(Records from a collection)

━━━━━━━━━━━━━━━━━━━━

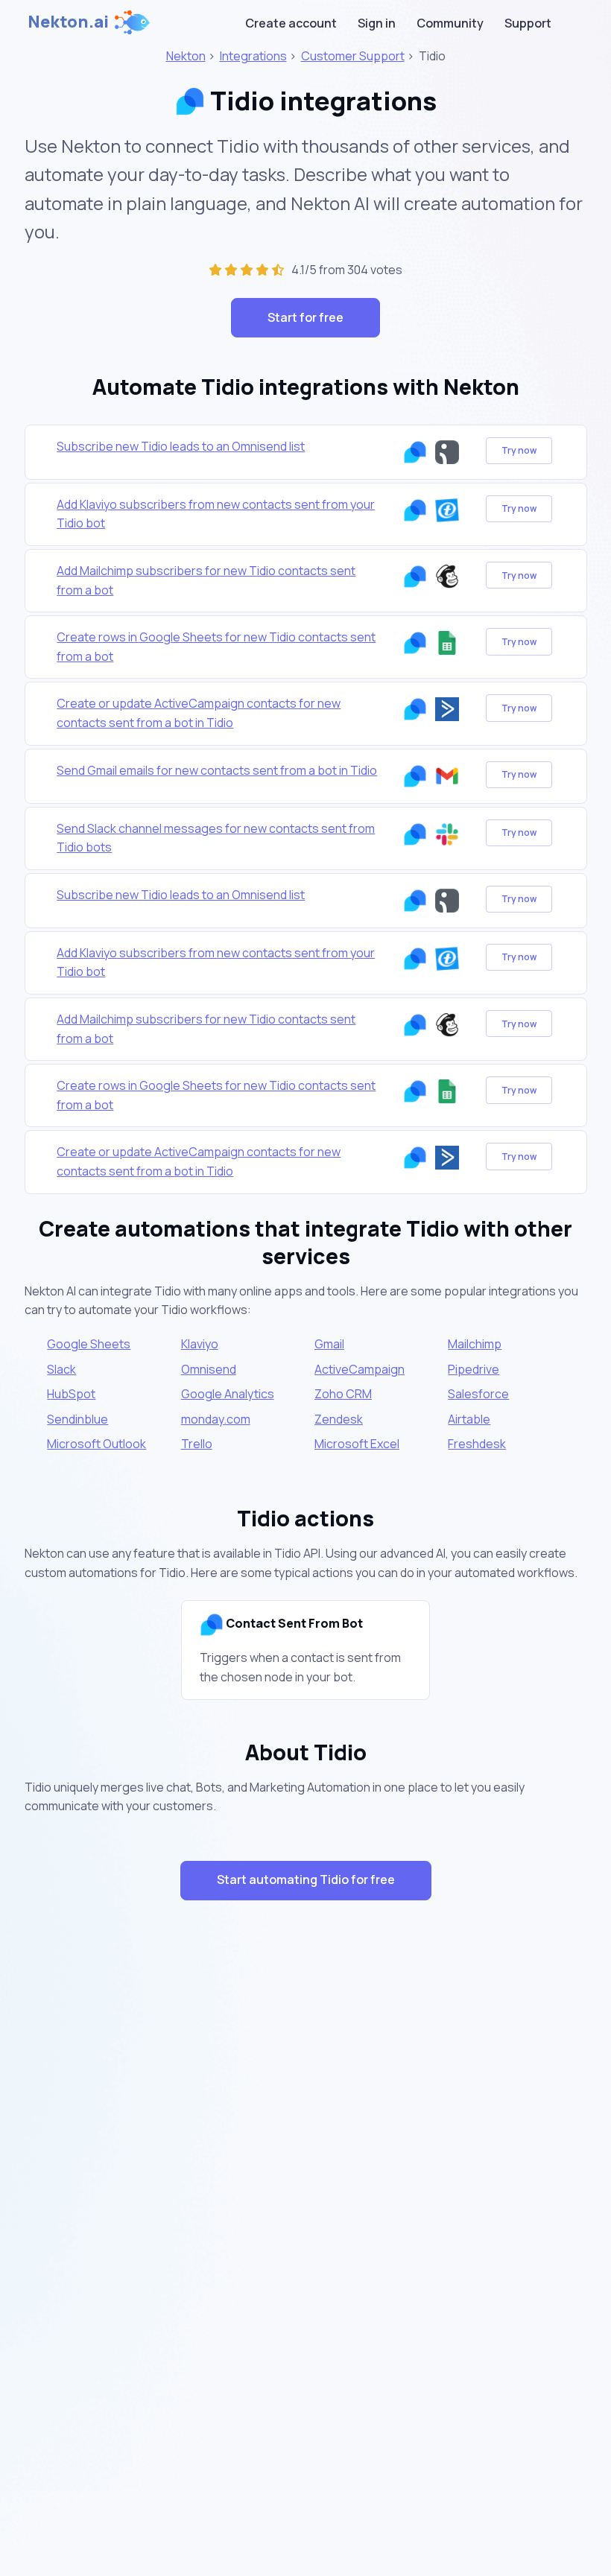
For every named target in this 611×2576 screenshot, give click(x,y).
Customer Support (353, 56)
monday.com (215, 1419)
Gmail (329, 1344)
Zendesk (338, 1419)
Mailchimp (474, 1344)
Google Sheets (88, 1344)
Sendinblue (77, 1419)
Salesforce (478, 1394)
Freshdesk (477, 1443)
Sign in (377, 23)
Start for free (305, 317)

━━━━━━━━━━━━━━━━━━━━

*Work required*.
Print every entry above again, exactly as written. Leave the images out.

*Answer box*.
For every named target in this 611×2576 screenshot, give click(x,y).
Customer Support (353, 56)
monday.com (215, 1419)
Gmail (329, 1344)
Zendesk (338, 1419)
Mailchimp (474, 1344)
Google Sheets (88, 1344)
Sendinblue (77, 1419)
Salesforce (478, 1394)
Freshdesk (477, 1443)
Sign in (377, 23)
Start for free (305, 317)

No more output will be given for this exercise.